● **EXERCISE**
Would you write out the entries below, every one of them, exactly?

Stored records
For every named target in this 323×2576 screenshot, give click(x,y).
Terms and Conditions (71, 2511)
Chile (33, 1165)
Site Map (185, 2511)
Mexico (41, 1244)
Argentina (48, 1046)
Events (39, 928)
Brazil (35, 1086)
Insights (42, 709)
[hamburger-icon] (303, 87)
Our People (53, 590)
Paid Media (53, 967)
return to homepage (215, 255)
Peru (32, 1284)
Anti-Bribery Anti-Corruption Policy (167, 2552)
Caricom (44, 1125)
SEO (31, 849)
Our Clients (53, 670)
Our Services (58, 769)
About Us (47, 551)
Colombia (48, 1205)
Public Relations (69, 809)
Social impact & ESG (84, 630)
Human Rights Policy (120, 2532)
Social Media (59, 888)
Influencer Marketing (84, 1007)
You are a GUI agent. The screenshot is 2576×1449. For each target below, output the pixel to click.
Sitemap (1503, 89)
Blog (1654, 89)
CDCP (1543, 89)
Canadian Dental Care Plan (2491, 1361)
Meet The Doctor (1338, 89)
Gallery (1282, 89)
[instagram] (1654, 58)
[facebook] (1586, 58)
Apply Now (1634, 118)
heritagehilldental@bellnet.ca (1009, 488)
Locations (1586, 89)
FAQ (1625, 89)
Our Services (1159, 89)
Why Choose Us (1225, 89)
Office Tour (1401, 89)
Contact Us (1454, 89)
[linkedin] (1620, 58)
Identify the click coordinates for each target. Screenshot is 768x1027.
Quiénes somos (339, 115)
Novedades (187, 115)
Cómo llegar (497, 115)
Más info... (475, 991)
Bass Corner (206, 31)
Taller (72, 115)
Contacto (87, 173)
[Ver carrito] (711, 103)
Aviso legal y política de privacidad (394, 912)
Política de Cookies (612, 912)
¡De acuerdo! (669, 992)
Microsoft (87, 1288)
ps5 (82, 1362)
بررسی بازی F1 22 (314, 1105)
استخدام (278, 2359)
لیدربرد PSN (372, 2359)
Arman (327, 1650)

● **WRITTEN SOLUTION**
For every named target in this 323×2576 screenshot, give click(x,y).
Terms and Conditions (71, 2511)
Chile (33, 1165)
Site Map (185, 2511)
Mexico (41, 1244)
Argentina (48, 1046)
Events (39, 928)
Brazil (35, 1086)
Insights (42, 709)
[hamburger-icon] (303, 87)
Our People (53, 590)
Paid Media (53, 967)
return to homepage (215, 255)
Peru (32, 1284)
Anti-Bribery Anti-Corruption Policy (167, 2552)
Caricom (44, 1125)
SEO (31, 849)
Our Clients (53, 670)
Our Services (58, 769)
About Us (47, 551)
Colombia (48, 1205)
Public Relations (69, 809)
Social impact & ESG (84, 630)
Human Rights Policy (120, 2532)
Social Media (59, 888)
Influencer Marketing (84, 1007)
You are a GUI agent. The screenshot is 2576×1449. For each target below, output the pixel to click.
Sitemap (1503, 89)
Blog (1654, 89)
CDCP (1543, 89)
Canadian Dental Care Plan (2491, 1361)
Meet The Doctor (1338, 89)
Gallery (1282, 89)
[instagram] (1654, 58)
[facebook] (1586, 58)
Apply Now (1634, 118)
heritagehilldental@bellnet.ca (1009, 488)
Locations (1586, 89)
FAQ (1625, 89)
Our Services (1159, 89)
Why Choose Us (1225, 89)
Office Tour (1401, 89)
Contact Us (1454, 89)
[linkedin] (1620, 58)
Identify the click coordinates for each target. Screenshot is 768x1027.
Quiénes somos (339, 115)
Novedades (187, 115)
Cómo llegar (497, 115)
Más info... (475, 991)
Bass Corner (206, 31)
Taller (72, 115)
Contacto (87, 173)
[Ver carrito] (711, 103)
Aviso legal y política de privacidad (394, 912)
Política de Cookies (612, 912)
¡De acuerdo! (669, 992)
Microsoft (87, 1288)
ps5 (82, 1362)
بررسی بازی F1 22 (314, 1105)
استخدام (278, 2359)
لیدربرد PSN (372, 2359)
Arman (327, 1650)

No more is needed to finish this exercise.